=== DOCUMENT ===
········

Re: Syncrep and improving latency due to WAL throttling

From: Tomas Vondra <tomas(dot)vondra(at)enterprisedb(dot)com>
To: Andres Freund <andres(at)anarazel(dot)de>
Cc: Bharath Rupireddy <bharath(dot)rupireddyforpostgres(at)gmail(dot)com>, Jakub Wartak <jakub(dot)wartak(at)enterprisedb(dot)com>, PostgreSQL Hackers <pgsql-hackers(at)postgresql(dot)org>, Alvaro Herrera <alvherre(at)alvh(dot)no-ip(dot)org>
Subject: Re: Syncrep and improving latency due to WAL throttling
Date: 2023-01-28 00:36:17
Message-ID: db055152-d230-8600-d057-e45e388bb3c8@enterprisedb.com
Views: Raw Message | Whole Thread | Download mbox | Resend email
Thread:
Lists: pgsql-hackers

On 1/27/23 22:33, Andres Freund wrote:
> Hi,
>
> On 2023-01-27 21:45:16 +0100, Tomas Vondra wrote:
>> On 1/27/23 08:18, Bharath Rupireddy wrote:
>>>> I think my idea of only forcing to flush/wait an LSN some distance in the past
>>>> would automatically achieve that?
>>>
>>> I'm sorry, I couldn't get your point, can you please explain it a bit more?
>>>
>>
>> The idea is that we would not flush the exact current LSN, because
>> that's likely somewhere in the page, and we always write the whole page
>> which leads to write amplification.
>>
>> But if we backed off a bit, and wrote e.g. to the last page boundary,
>> that wouldn't have this issue (either the page was already flushed -
>> noop, or we'd have to flush it anyway).
>
> Yep.
>
>
>> We could even back off a bit more, to increase the probability it was
>> actually flushed / sent to standby.
>
> That's not the sole goal, from my end: I'd like to avoid writing out +
> flushing the WAL in too small chunks. Imagine a few concurrent vacuums or
> COPYs or such - if we're unlucky they'd each end up exceeding their "private"
> limit close to each other, leading to a number of small writes of the
> WAL. Which could end up increasing local commit latency / iops.
>
> If we instead decide to only ever flush up to something like
> last_page_boundary - 1/8 * throttle_pages * XLOG_BLCKSZ
>
> we'd make sure that the throttling mechanism won't cause a lot of small
> writes.
>

I'm not saying we shouldn't do this, but I still don't see how this
could make a measurable difference. At least assuming a sensible value
of the throttling limit (say, more than 256kB per backend), and OLTP
workload running concurrently. That means ~64 extra flushes/writes per
16MB segment (at most). Yeah, a particular page might get unlucky and be
flushed by multiple backends, but the average still holds. Meanwhile,
the OLTP transactions will generate (at least) an order of magnitude
more flushes.

········

=== DATA SECTION ===
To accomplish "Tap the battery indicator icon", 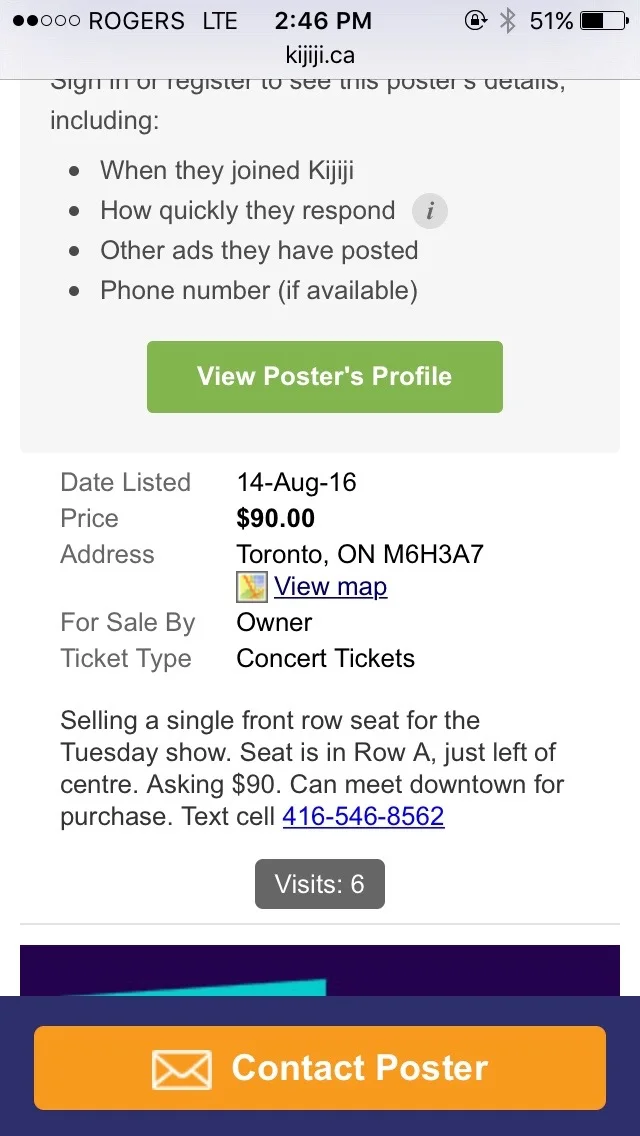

········

=== PROBLEM SET ===
**A)** Reproduce word for word the part of the WAL throttling message that opens with the words containing "On 1/27/23 22:33, Andres" and closes with "a bit more?".
**B)** Mark each statement yes or no according to the WAL throttling message, and quote the words from it that decide each one. (i) Tomas Vondra assumes a sensible throttling limit of more than 256kB per backend. (ii) Andres Freund says that raising the chance the WAL was already sent to standby is his only goal. (iii) Tomas Vondra estimates at most about 64 extra flushes or writes per 16MB segment.

=== SOLUTIONS TO THE PROBLEMS ===
**A)**
On 1/27/23 22:33, Andres Freund wrote:
> Hi,
>
> On 2023-01-27 21:45:16 +0100, Tomas Vondra wrote:
>> On 1/27/23 08:18, Bharath Rupireddy wrote:
>>>> I think my idea of only forcing to flush/wait an LSN some distance in the past
>>>> would automatically achieve that?
>>>
>>> I'm sorry, I couldn't get your point, can you please explain it a bit more?

**B)**
(i) Yes: "say, more than 256kB per backend"
(ii) No: "That's not the sole goal, from my end"
(iii) Yes: "That means ~64 extra flushes/writes per 16MB segment (at most)"